Yellow Yellow was published more than 40 years ago and is out of print. Both Asch and Stamaty are still working prolifically, with long bibliographies to their credit. I think I somehow managed to raise two children without encountering Asch's many children's books (I count more than 80 listed on his website), but happily realized I've seen a lot of Stamaty's illustrations done for the Village Voice, The New Yorker, and many other publications. Looking over their bios, Yellow Yellow was very early in both their careers, just a couple of years out of college. For a lot of writers and artists, Yellow Yellow would be a career highlight; one measure of the success Asch and Stamaty have enjoyed is that you have to dig pretty deeply into their resumes before either mentions it.

I like to imagine I can see the seeds of that success in this early work. Yellow Yellow was an eye-opener for me.

Thursday, September 5, 2013

I Owe You a Post

Here it is.

The paradox of blogging is that extended periods of silence that appear calm and boring to you are often frantically busy for me. Or sometimes calm and boring, that happens too. I have been pretty busy (if not frantic) lately with my day job, making good headway on Mystery Project X, and working on a cartooning project that fell into my lap via an e-mail from a stranger and has the potential to be something very cool, different, and possibly high-profile.

I'm not being cagey for its own sake. I just have a rule/guideline/superstition/neurosis about not spilling a lot of details too soon and then having to explain myself if it doesn't work out. Plans fall through all the time. "Hey, what happened with that thing you were doing?" "Um, well, hmmm...." I hate that.

I've said too much already.

Be assured I continue to work on what I hope will be some good, entertaining creative projects. What comes of them remains to be seen and isn't entirely up to me. I'm eager to share when I can.

To help you with the concept of "delayed gratification," here's actor Tom Hiddleston (Loki from the Marvel movies) working through some issues with the Cookie Monster:

And to help you pass the time, here's a practical joke involving the cast of the latest "Star Trek" movie (recently voted the worst "Star Trek" movie ever made at a big Trekkie convention, which I think is unfair; I'd rank it second worst. It was also one of the most profitable, so there you go). Some of the movie was shot at Lawrence Berkeley National Laboratory's National Ignition Facility, which truly looks like it belongs aboard a starship.

National Ignition Facility--or the USS Enterprise's warp drive. Either way.

The gag set-up: actor Simon Pegg (whose movie "The World's End" my girls and I recently enjoyed) convinced his castmates that the facility emitted dangerous radiation that only "neutron cream" could protect them against. It went a little something like this:

Finally, Chris Sparks and Team Cul de Sac are nominated for four Harvey Awards this weekend at the Baltimore Comic-Con. Team Cul de Sac: Cartoonists Draw the Line at Parkinson's, is a book inspired by cartoonist Richard Thompson to raise funds for Parkinson's Disease research, to which I was honored to contribute a page. The Harveys are named for pioneering cartoonist/editor Harvey Kurtzman, and are one of the two big recognitions available to comics creators and projects.

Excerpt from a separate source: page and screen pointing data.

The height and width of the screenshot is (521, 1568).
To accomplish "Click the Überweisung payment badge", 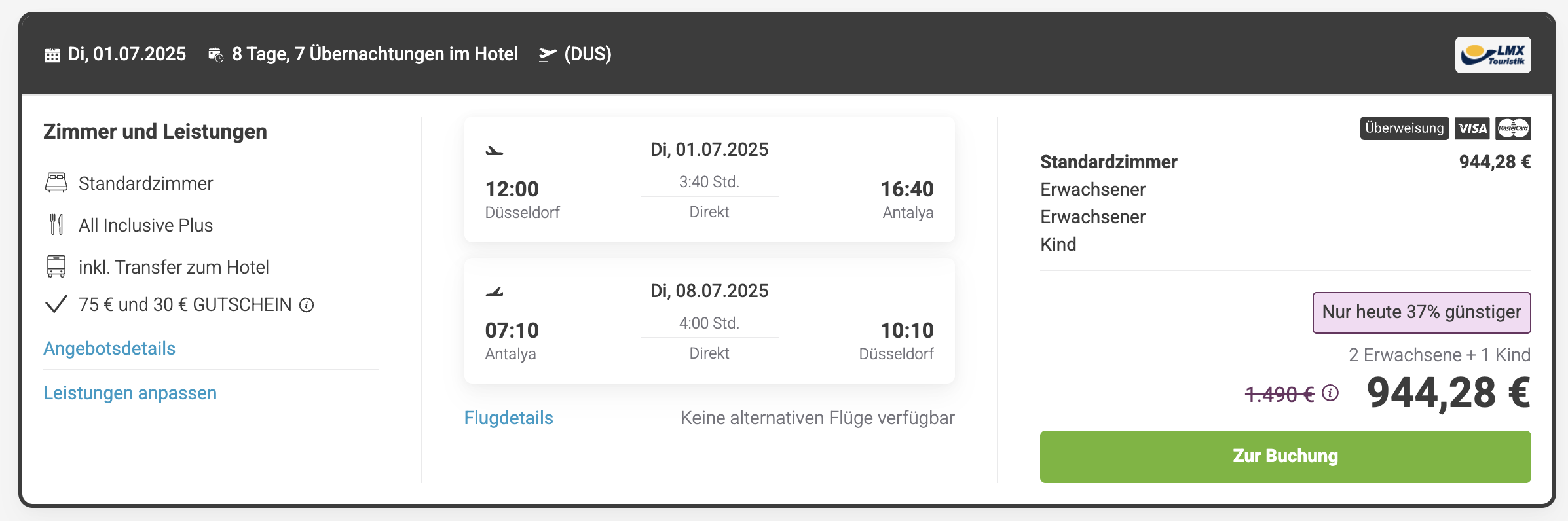I will [x=1404, y=128].
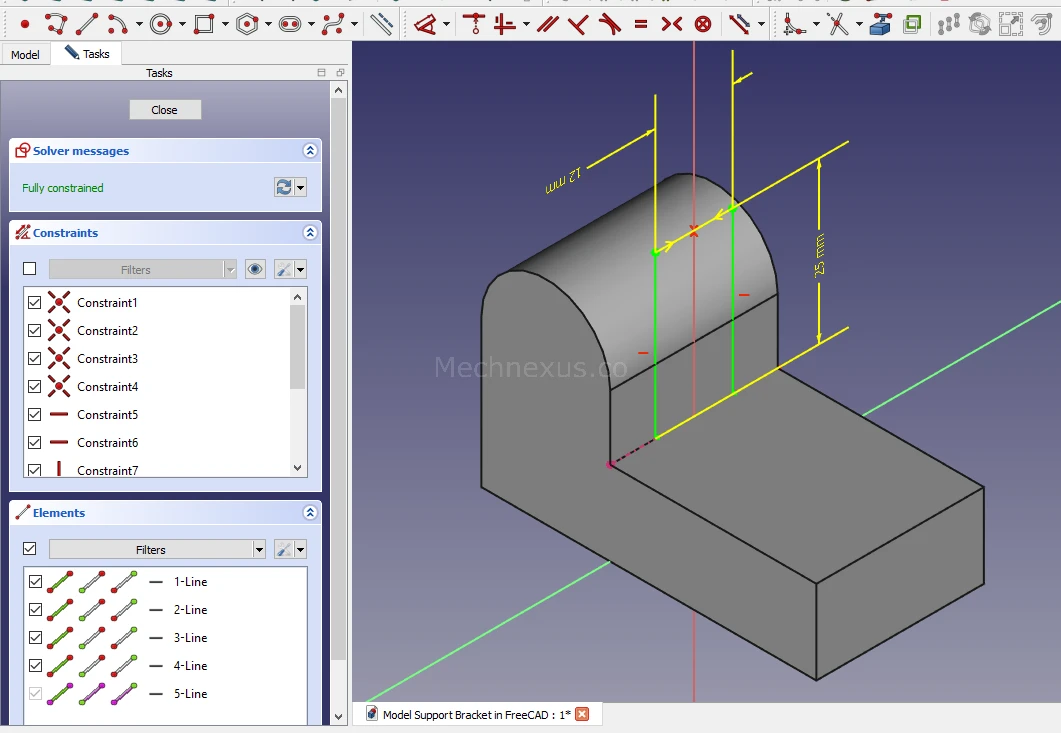Choose the Create Circle tool

[161, 23]
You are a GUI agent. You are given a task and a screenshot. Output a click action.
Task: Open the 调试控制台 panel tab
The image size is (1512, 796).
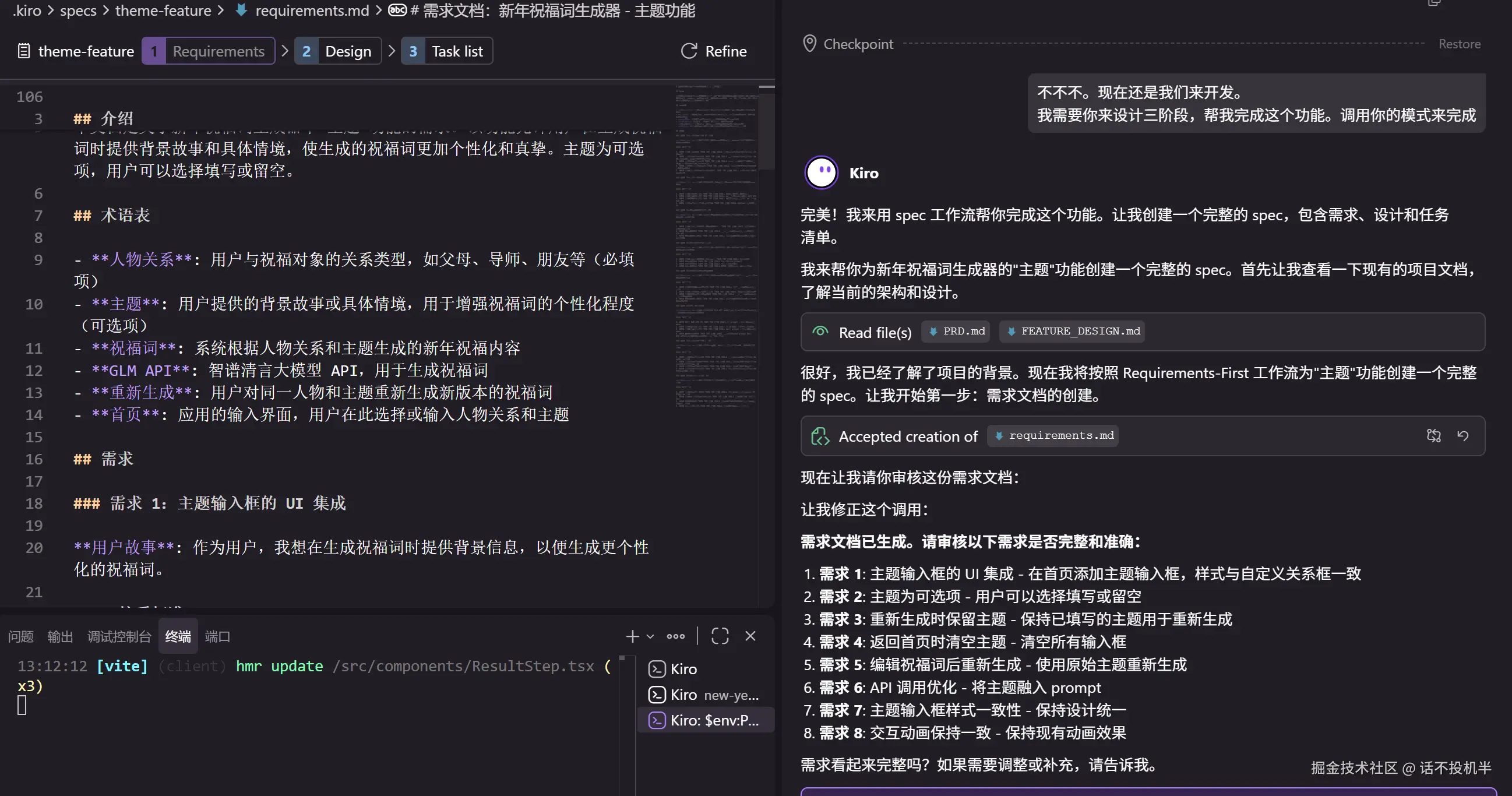[119, 636]
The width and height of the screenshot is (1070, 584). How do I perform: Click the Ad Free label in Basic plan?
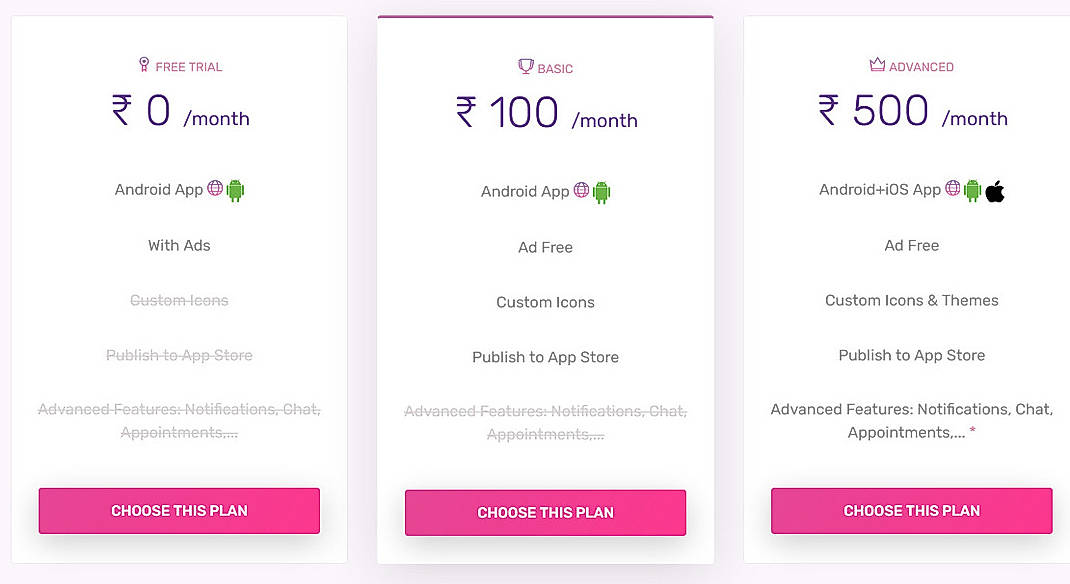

Did I mention here that Team Cul de Sac was up for an Eisner Award--the other big recognition--last July at Comic-Con International, but lost? Nice consolation prize: the project instead won the Con's Bob Clampett Humanitarian Award, which is an even more exclusive club.

Best of luck at the Harveys, Team. You'll always deserve the "Best Anthology," "Best Biographical, Historical or Journalistic Presentation," "Special Award for Humor in Comics," and "Special Award for Excellence in Presentation" in my book!